Minneapolis expands wireless network

McKenna Ewen

Minneapolis is growing with no strings – or wires – attached.

The city is moving forward with plans to create a citywide wireless system, with a program in the works to make the Internet affordable for low-income residents.

Minneapolis joined with US Internet in an unprecedented private-public partnership to help reduce city costs, since residents using the service

will foot the bill instead of the city. The wireless program will offer high-speed wireless Internet access anywhere in the city for a monthly fee of $20 per user.

The Seward neighborhood, located near the University’s West Bank, is already equipped with the wireless signal, and the University’s East Bank will have wireless access through the city by October. The project will be completed by November.

James Farstad, president of rClient, a technology consulting firm, and Wireless Minneapolis program manager, has worked nationwide with several cities to develop wireless systems.

“We want to make sure that there is a collaborative (technological) environment for students when they’re at school or at home in the city of Minneapolis,” he said.

“There are a lot of cities that are doing this Ö but they tend to be very small zones,” Farstad said. “The idea of doing an entire city is relatively new.”

The University played a significant role in the project with early testing and evaluation of the program.

Since the University is currently evaluating proposals for a wireless upgrade on campus, keeping close ties with the city allows the University to learn from the project, said John Miller, a director in the Office of Information Technology’s networking and telecommunications group.

While the University’s wireless signal is primarily designed for indoor use, the city’s signal allows for outdoor use as well, Miller said.

“It will help our own efforts when we are able to upgrade our campus wireless infrastructure,” he said.

Originally, the city proposed the idea of wireless Internet to help city systems run more efficiently, said Jeremy Hanson, spokesman for Mayor R.T. Rybak.

Hanson said it would specifically help with police, fire and animal control, although a large number of city workers are mobile and would benefit from the wireless broadband as well.

Steve Johnson, deputy chief of University Police, said the wireless connection would help the communication capabilities of the University police department.

Instead of communicating through radio or cell phone, preliminary meetings suggest the police department could stream a live video uplink, which would provide more eyes on crime scenes, Johnson said.

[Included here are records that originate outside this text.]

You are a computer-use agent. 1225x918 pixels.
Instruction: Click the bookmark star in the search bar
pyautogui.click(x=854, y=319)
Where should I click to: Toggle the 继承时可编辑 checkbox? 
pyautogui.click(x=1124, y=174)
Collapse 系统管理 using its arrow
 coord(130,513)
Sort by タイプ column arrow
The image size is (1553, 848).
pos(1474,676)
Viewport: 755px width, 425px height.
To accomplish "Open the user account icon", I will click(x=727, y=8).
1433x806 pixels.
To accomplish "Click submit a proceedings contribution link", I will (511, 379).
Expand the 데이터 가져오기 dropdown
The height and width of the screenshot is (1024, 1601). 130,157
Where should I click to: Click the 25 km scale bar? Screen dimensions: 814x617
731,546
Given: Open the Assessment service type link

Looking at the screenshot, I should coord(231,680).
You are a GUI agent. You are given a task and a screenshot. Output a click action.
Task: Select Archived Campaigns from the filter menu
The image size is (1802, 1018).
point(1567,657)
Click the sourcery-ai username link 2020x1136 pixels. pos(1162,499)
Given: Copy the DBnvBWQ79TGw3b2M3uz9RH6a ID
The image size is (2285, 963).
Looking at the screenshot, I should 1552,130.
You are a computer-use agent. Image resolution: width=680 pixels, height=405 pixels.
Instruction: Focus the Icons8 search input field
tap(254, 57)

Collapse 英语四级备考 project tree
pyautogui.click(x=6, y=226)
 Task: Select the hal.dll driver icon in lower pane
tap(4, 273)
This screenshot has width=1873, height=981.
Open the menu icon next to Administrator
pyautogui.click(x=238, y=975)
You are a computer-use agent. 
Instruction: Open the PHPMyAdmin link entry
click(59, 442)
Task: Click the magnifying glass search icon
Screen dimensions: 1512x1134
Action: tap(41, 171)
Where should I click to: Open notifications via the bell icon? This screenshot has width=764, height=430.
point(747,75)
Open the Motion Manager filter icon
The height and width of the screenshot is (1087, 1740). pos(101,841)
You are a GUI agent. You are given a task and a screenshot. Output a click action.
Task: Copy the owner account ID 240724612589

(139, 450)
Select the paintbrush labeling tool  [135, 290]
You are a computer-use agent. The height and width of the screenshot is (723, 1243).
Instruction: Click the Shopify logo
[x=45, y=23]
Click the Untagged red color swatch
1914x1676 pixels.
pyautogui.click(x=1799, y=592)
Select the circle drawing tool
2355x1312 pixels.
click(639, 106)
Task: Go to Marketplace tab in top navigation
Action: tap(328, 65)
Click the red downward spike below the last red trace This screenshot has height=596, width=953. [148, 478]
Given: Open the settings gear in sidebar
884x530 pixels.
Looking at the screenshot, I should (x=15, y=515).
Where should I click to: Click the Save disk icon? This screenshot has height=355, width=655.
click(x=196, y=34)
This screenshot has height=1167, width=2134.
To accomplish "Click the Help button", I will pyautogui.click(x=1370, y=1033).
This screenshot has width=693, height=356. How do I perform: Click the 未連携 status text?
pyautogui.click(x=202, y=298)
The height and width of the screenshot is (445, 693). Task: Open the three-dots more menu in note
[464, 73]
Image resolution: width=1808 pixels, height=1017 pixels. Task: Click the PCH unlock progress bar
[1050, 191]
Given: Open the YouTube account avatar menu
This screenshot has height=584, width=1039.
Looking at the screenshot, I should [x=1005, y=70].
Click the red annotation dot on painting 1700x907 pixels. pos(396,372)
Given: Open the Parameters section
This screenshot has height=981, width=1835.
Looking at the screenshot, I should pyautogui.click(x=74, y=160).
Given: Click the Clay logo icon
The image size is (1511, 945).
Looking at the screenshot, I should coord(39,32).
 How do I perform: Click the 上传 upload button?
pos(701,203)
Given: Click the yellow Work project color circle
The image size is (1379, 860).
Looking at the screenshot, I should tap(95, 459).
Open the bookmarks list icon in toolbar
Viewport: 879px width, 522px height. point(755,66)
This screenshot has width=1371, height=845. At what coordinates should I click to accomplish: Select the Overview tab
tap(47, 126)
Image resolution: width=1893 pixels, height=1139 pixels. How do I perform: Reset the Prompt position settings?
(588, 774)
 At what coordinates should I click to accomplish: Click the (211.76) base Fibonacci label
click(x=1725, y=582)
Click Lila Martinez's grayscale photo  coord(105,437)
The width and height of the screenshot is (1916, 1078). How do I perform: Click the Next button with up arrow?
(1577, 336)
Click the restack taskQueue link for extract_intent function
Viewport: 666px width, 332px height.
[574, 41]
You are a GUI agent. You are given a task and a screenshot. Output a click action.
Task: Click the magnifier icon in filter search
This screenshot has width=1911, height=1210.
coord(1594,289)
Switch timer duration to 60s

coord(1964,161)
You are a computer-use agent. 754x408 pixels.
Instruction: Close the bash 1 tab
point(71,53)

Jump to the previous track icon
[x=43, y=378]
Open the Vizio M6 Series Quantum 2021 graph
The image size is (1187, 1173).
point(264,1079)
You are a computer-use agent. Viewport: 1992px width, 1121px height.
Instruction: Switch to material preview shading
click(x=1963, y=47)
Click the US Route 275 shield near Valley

In addition to helping with police services, the city wanted to expand its wireless system to benefit Minneapolis residents and visitors, Hanson said.

Not only will the partnership with US Internet provide wireless Internet at a reduced price, but it will also include a digital inclusion program, which aims to increase Internet access for low-income residents.

In the next 10 years, city officials said US Internet will contribute roughly $11 million to the digital inclusion fund, which targets the digital divide.